Во всех этих планах Гофман является предшественником не только реалистов типа Гоголя или Бальзака, но экспрессионистов и Кафки. Вообще говоря, «новая мифология» романтиков, наиболее последовательно реализованная Гофманом, была одним из звеньев, ведущих к мифологизму в романе XX в. Здесь следует специально отметить такие особенности, как синтез различных мифологических традиций, бесконечное повторение и дублирование героев в пространстве (двойники) и особенно во времени (герои вечно живут, умирают и воскресают или воплощаются в новых существах), частичный перенос акцента с образа на ситуацию как на некий архетип. К этому, естественно, ведет создание новых квазимифологических образов. Например, в «Смерти Эмпедокла» Дионис не выступает ни как герой, ни как вмешивающаяся высшая сила, но образ самого Эмпедокла строится с оглядкой на архетипы Диониса и Христа. Но сив «Пентесилее» Клейста, где действуют герои традиционного мифа, дело оказывается все же не в самих этих персонажах, а в некоей архетипической ситуации в отношениях полов. В этой пьесе неявно присутствует «дионисийская», одновременно архаизирующая и модернизирующая трактовка античной мифологии, которая в известной степени предвосхищает ницшеанскую. Все это, однако, только слабые зародыши тех тенденций, которые проявят себя с большой силой в мифологизме XX в. В частности, основной пафос повторений и двойничества в литературе романтизма, у того же Гофмана, например, – не столько во всеобщей нивелировке, сколько в раздвоении личности, двоемирии или приобщении к таинственной высшей субстанции, благой или демонической, исподволь управляющей миром и судьбой. От «Пентесилеи» Клейста можно протянуть нить к довольно многочисленным образцам романтической и постромантической драмы в Германии и Скандинавии, обращающимся к мифологической традиции (Эленшлегер, молодой Ибсен, Грильпарцер, Хеббель).

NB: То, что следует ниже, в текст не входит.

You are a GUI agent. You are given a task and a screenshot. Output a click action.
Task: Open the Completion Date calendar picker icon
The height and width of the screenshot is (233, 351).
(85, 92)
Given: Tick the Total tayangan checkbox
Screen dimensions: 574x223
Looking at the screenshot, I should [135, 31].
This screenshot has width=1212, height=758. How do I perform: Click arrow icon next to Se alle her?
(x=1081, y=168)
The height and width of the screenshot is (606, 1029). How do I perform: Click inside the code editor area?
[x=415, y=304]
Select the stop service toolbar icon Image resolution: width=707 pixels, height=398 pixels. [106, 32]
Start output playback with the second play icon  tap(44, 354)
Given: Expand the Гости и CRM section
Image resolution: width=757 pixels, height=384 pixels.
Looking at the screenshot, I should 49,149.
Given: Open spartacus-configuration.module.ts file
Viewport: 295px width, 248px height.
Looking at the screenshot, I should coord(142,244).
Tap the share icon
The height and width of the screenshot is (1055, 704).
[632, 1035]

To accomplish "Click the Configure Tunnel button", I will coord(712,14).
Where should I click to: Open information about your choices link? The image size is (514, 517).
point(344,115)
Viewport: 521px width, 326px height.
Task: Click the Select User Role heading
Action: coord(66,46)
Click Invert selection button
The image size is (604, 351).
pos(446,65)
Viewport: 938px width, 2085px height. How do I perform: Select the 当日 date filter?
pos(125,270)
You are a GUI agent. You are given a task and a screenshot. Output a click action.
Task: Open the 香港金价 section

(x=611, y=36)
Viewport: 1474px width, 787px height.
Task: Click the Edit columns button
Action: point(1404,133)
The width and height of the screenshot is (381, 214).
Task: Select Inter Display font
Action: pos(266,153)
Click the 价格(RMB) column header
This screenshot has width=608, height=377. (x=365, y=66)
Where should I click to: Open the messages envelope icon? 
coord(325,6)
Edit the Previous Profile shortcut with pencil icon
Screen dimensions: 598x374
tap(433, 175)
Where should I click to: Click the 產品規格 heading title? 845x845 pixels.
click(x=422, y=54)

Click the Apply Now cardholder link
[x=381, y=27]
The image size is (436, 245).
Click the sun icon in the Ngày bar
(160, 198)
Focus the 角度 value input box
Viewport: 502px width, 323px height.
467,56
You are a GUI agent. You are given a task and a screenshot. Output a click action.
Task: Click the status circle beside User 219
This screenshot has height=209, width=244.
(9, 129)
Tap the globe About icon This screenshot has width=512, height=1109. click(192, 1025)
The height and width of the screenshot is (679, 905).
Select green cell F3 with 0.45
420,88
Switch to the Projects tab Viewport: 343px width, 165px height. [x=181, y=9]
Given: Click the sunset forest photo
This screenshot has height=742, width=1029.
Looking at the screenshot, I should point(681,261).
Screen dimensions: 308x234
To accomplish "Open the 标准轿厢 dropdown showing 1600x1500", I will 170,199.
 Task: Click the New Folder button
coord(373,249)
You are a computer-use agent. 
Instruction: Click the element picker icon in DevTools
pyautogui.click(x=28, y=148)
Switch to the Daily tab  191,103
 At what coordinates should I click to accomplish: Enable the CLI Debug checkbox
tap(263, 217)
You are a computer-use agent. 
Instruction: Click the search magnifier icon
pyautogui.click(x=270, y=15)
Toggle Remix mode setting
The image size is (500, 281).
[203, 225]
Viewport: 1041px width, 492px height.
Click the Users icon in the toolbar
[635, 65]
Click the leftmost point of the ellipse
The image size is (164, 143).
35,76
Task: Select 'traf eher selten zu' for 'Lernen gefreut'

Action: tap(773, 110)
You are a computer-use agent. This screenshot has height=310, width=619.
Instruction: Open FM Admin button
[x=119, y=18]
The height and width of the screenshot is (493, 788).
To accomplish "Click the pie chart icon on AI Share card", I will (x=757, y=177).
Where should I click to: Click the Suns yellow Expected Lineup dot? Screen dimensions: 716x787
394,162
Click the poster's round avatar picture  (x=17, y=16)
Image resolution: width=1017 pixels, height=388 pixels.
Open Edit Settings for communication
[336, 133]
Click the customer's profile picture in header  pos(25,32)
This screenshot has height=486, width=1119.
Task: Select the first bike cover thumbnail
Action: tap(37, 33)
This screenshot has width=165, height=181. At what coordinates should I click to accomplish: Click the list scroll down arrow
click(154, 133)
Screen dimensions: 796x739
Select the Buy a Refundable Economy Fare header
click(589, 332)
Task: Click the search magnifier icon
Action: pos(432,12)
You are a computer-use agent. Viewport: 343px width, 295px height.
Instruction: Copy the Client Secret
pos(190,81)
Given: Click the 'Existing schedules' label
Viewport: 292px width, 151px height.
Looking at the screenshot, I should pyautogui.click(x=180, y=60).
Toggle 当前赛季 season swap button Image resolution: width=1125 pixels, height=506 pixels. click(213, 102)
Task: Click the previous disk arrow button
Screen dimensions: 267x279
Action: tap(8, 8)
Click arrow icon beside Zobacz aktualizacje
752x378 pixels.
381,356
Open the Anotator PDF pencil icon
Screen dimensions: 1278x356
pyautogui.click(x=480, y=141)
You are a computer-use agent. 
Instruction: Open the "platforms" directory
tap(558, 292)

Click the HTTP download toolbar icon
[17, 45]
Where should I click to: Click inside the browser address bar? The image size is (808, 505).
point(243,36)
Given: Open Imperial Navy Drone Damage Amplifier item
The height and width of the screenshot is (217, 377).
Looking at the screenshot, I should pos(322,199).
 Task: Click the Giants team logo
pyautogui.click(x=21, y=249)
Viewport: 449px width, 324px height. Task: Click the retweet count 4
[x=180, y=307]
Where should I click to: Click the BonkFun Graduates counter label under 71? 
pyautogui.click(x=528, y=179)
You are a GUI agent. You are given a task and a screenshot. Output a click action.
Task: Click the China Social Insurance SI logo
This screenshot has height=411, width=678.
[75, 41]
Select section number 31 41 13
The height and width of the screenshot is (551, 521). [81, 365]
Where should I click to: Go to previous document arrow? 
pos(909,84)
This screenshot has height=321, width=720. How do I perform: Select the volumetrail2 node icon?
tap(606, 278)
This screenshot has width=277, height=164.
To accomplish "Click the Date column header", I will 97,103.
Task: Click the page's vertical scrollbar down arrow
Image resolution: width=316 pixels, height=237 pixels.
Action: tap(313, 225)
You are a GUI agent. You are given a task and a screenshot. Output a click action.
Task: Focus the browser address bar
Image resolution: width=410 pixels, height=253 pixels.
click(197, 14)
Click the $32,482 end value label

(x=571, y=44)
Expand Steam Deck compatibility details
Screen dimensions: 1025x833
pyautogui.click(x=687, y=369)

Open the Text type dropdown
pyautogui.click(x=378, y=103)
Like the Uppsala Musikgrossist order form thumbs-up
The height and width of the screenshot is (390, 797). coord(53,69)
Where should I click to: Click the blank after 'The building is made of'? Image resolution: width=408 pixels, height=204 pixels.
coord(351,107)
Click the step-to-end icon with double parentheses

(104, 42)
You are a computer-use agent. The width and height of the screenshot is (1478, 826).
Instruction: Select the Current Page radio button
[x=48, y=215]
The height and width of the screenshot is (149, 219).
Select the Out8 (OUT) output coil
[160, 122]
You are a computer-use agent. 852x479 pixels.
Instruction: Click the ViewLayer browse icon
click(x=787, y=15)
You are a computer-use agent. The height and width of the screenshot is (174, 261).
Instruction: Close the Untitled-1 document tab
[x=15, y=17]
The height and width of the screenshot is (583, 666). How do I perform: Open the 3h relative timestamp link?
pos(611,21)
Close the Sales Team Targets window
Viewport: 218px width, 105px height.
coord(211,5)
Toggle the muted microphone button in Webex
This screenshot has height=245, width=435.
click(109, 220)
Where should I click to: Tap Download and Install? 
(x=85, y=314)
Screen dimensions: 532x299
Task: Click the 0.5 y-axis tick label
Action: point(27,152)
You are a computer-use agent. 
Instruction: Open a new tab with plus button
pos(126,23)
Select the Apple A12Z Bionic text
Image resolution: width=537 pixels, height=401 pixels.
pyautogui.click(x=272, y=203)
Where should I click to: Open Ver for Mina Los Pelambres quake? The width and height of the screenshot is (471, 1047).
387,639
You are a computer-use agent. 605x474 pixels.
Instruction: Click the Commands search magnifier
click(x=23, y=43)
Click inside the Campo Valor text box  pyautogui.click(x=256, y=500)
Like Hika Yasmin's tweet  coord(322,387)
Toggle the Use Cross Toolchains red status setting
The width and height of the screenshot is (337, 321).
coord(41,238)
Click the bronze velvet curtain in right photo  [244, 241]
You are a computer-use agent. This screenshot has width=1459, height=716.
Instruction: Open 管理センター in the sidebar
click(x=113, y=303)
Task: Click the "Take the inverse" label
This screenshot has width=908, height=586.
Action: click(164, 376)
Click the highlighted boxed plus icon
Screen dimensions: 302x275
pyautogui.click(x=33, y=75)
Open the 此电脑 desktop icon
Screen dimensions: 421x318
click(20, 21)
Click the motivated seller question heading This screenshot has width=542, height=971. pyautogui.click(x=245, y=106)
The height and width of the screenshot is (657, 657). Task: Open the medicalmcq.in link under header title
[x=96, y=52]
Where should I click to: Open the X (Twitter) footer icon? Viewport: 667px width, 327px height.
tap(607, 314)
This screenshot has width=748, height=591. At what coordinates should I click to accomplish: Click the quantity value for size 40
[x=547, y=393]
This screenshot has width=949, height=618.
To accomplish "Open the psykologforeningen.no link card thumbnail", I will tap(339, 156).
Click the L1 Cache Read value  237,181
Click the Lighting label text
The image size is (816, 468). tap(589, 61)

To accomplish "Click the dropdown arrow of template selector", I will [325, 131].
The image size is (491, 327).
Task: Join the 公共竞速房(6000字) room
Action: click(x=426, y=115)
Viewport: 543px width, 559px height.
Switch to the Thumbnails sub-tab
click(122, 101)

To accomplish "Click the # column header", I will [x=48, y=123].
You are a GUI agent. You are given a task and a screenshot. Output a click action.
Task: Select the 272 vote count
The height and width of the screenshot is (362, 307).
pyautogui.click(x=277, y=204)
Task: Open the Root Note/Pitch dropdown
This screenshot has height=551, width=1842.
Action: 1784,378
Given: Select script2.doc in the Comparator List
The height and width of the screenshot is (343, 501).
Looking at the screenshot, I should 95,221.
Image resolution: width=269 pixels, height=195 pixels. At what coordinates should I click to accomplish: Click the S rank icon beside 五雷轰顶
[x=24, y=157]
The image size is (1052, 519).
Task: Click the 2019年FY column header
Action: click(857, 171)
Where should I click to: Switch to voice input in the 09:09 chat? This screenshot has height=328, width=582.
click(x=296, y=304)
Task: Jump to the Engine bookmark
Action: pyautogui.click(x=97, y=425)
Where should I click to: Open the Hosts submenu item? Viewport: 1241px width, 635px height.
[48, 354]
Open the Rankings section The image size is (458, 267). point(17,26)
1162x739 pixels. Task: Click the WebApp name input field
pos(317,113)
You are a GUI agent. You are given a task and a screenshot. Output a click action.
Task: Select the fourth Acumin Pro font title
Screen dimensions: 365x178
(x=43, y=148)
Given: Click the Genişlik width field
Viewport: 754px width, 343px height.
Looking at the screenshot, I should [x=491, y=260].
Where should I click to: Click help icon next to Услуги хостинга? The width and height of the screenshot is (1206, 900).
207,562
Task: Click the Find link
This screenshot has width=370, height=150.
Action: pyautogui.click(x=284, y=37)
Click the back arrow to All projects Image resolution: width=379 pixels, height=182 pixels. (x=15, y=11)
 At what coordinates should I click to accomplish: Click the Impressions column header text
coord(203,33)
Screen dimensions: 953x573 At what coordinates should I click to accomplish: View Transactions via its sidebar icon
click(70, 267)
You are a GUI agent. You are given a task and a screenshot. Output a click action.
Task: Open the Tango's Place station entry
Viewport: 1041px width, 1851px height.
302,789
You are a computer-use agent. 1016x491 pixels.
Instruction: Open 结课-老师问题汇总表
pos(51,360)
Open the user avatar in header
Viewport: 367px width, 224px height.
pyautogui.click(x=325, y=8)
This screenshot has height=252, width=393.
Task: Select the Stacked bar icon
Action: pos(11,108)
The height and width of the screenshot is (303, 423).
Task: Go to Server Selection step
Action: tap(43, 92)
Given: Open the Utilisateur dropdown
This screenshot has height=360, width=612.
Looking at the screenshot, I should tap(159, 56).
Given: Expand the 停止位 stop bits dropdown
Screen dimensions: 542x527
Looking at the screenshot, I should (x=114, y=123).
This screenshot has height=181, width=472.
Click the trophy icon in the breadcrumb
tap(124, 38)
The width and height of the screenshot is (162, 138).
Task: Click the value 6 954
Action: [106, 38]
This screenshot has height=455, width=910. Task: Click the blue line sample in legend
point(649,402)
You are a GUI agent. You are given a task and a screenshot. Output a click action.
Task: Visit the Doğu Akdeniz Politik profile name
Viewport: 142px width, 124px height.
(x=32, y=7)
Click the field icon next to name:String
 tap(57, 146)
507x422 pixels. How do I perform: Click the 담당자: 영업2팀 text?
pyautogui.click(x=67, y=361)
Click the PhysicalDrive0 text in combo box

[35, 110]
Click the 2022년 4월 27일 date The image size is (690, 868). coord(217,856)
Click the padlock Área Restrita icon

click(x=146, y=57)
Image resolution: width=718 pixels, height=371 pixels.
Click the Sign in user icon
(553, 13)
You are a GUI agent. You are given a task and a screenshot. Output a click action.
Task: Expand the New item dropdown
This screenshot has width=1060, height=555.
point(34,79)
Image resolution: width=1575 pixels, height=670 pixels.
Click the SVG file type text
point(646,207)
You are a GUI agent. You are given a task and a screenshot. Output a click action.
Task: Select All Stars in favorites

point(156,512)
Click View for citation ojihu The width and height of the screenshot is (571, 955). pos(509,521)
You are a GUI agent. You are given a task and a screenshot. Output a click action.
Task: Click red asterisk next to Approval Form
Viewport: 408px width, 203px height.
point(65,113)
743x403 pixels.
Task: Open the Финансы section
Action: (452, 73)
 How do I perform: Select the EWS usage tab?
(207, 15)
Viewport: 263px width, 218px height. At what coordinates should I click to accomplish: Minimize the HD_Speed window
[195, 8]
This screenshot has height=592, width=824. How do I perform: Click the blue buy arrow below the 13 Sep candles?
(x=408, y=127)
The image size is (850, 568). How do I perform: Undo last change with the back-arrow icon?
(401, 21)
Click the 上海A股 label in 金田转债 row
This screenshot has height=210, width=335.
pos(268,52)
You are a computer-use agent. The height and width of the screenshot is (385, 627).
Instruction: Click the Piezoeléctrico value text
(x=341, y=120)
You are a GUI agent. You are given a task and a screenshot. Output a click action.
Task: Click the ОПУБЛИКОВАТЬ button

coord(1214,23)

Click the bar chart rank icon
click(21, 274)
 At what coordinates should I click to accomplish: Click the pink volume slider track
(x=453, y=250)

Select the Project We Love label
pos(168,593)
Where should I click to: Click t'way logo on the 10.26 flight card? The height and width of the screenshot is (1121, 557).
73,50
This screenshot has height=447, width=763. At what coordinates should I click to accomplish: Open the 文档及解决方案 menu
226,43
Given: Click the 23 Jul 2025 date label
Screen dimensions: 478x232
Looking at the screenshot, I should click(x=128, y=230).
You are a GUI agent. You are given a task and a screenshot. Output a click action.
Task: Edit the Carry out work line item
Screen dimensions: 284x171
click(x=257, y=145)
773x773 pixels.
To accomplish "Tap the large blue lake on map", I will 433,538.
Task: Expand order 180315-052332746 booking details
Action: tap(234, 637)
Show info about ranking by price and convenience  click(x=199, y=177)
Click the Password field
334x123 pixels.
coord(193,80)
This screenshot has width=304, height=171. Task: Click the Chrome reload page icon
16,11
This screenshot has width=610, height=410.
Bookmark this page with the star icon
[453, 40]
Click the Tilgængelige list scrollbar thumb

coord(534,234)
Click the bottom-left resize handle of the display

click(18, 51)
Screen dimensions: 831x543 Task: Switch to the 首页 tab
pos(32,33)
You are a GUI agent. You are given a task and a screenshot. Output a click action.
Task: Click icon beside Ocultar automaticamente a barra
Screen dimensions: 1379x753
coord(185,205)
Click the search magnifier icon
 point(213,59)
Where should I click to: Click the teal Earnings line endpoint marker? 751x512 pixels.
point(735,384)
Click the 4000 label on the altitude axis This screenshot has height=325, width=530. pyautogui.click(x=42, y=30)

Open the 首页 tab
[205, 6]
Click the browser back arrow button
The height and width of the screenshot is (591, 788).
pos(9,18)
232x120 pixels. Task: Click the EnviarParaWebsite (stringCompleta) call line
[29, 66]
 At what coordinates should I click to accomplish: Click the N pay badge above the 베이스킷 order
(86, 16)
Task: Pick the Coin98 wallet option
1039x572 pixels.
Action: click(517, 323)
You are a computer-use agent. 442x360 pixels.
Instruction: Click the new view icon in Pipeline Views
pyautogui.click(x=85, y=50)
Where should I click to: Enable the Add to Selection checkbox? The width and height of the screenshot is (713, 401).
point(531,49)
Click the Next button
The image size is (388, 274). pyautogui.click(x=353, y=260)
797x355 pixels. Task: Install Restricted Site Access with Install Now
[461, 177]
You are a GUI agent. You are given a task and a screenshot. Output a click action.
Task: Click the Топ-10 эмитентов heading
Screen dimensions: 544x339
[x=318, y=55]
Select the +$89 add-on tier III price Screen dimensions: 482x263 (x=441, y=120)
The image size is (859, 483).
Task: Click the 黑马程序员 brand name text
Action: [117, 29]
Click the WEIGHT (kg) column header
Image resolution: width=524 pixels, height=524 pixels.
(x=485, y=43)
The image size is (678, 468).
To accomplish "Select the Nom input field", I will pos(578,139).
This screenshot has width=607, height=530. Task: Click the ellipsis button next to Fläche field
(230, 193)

С немецкой драмой середины XIX в. связан и Р. Вагнер, который в своих музыкальных драмах отчасти перебросил мост от романтического мифологизма к модернистскому. Главные истоки Вагнера – в романтизме. Сюда восходят и культ народной поэзии, сближаемый с мифотворчеством, и проблематика соотношения природы и культуры, общего и индивидуального, язычества и христианства (в последнем пункте он повторил эволюцию большинства романтиков от античного идеала к христианскому), и даже мотив «проклятого золота», организующий его тетралогию «Кольцо Нибелунга». Некоторыми особенностями его героических характеров и связанными с этим эстетическими воззрениями он, по-видимому, обязан влиянию Шиллера. Известно, что в молодости Вагнер был близок «Молодой Германии», придерживался идей Фейербаха, что у него романтизм перерос в революционный радикализм, приведший его вслед за Бакуниным к участию в Дрезденском восстании; в 50-е годы он стал последователем Шопенгауэра, затем склонился к христианской мистике, и его «народность» приняла форму шовинизма. Но на протяжении всей этой эволюции Вагнер оставался теоретиком и практиком мифотворческой музыкальной драмы как высшего художественного синтеза. Он считал, что народ именно через миф становится создателем искусства, что миф – поэзия глубоких жизненных воззрений, имеющих всеобщий характер. Из мифа, по его мнению, выросла греческая трагедия, оставшаяся в известном смысле образцом для современной совершенной драмы, синтезирующей музыку и слово, в создании которой он видел свою основную задачу. Симпатия к античности у раннего Вагнера укреплялась его антихристианскими настроениями; он противопоставлял тогда христианству новую «религию любви». Однако он стоял за национальную форму мифа и религии и потому обратился к традициям германской языческой мифологии. «Германская» тематика, как мы знаем, выдвигалась и романтиками, но не столь категорически, без такого обоснования. Сам Вагнер очень широко черпал материал для своих опер из средневековых рыцарских романов («Лоэнгрин», «Тристан и Изольда», «Парцифаль»), но собственно германской теме отдавал принципиальное предпочтение и тогда, когда отношение его к христианству резко изменилось.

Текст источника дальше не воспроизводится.